The solution seems simple: If you are offended by a performer, usually a man, dressed in flamboyant women’s clothing and reading books to children, then don’t attend.
But nothing is simple in our age of online outrage, misinformation and performative politics. So it is not surprising that a group of local residents routinely protest “drag queen story hour” at the Vancouver Community Library — even though no such event has been held there since 2019.
As detailed in an article by Columbian reporter Griffin Reilly, “For over three years, the monthly Fort Vancouver Regional Library Board of Trustees’ meetings have spiraled out of control.”
Jane Higgins, chair of the Board of Trustees, said: “Lately it’s gotten increasingly hostile, volatile — demanding is probably the best word. We’re losing sight of the fact that we are conducting a business meeting; this is the only time each month we’re all together.”
Higgins added: “We used to have people who would come on a variety of topics during public comment. But now more and more of them are saying that they’d love to come talk to us about this or that but that they aren’t comfortable with the mob in the hallways.”
Throughout the country, “mob” has become the appropriate nomenclature for protesters of drag queen story hours.
On Saturday, a planned event at a church in Columbus, Ohio, was canceled after protesters showed up, several in military garb and carrying long guns. On Tuesday, a group that organizes story hours in Kentucky put future events on hold because of security concerns. Protests have occurred elsewhere, with people in drag becoming the latest pawn in the culture wars.
Typically, protesters say that drag queen story hours sexualize children, that men in drag are pedophiles who are “grooming” children, and that the events are “sending kids down a path” to self-harm and suicide. The claims are hateful and unfounded, and they ignore the fact that men dressing as women is as old as the theater itself. They also ignore the fact that more explicit sexuality can be seen on network TV.
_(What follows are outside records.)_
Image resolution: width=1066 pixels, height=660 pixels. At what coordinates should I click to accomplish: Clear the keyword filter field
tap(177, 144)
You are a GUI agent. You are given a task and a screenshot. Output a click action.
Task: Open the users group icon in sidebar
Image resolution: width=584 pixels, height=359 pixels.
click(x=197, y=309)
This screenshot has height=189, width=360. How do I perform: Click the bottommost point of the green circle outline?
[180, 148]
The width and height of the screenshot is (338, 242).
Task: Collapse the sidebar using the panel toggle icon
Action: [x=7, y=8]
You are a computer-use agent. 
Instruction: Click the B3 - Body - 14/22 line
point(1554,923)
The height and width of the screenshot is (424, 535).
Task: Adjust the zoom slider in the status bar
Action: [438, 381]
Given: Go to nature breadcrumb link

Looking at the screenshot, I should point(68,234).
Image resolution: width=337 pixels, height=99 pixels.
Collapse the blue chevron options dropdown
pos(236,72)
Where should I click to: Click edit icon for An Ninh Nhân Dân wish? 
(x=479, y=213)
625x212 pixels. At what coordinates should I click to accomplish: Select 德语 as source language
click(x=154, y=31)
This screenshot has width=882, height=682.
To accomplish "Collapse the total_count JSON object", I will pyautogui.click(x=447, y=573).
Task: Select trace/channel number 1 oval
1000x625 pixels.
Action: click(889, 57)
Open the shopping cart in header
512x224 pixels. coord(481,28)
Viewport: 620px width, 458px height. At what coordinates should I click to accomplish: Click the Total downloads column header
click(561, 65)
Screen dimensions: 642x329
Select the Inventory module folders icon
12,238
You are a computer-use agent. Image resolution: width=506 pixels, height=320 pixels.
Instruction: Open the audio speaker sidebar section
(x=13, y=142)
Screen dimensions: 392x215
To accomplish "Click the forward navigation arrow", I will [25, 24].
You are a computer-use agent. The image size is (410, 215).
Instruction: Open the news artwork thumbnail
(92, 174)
As one family therapist told the Associated Press, “Many parents are OK with children dressing as assassins, evil villains or grim reapers, yet they seldom take the costume choice to mean anything more than playful and fun.”
At their most extreme, such accusations pose a genuine threat. The Department of Homeland Security last week issued a warning about domestic terrorism threats against marginalized groups, including the LGBTQ+ community. In November, a shooting at a gay nightclub in Colorado Springs, Colo., killed five people and wounded 19 others.
In 2019, FVRLibraries hosted more than 2,300 storytime sessions across its 15 locations. Three of those featured performers in drag, with the events financially supported by Friends of the Vancouver Community Library rather than taxpayers. “We got overwhelmingly positive feedback; we even turned people away because (the auditorium) was so full,” Executive Director Amelia Shelley told The Columbian.
Yet transgender people have become the latest target of the far-right outrage machine, leading to local protests against something that happened three years ago. It is a small-minded response to events that were attended voluntarily, and it contradicts the love of individual freedom that people on the far right claim to hold dear.
Such hypocrisy seems to be unnecessary sound and fury when a more mature approach is obvious: If local libraries resume drag queen story hour, you don’t have to attend.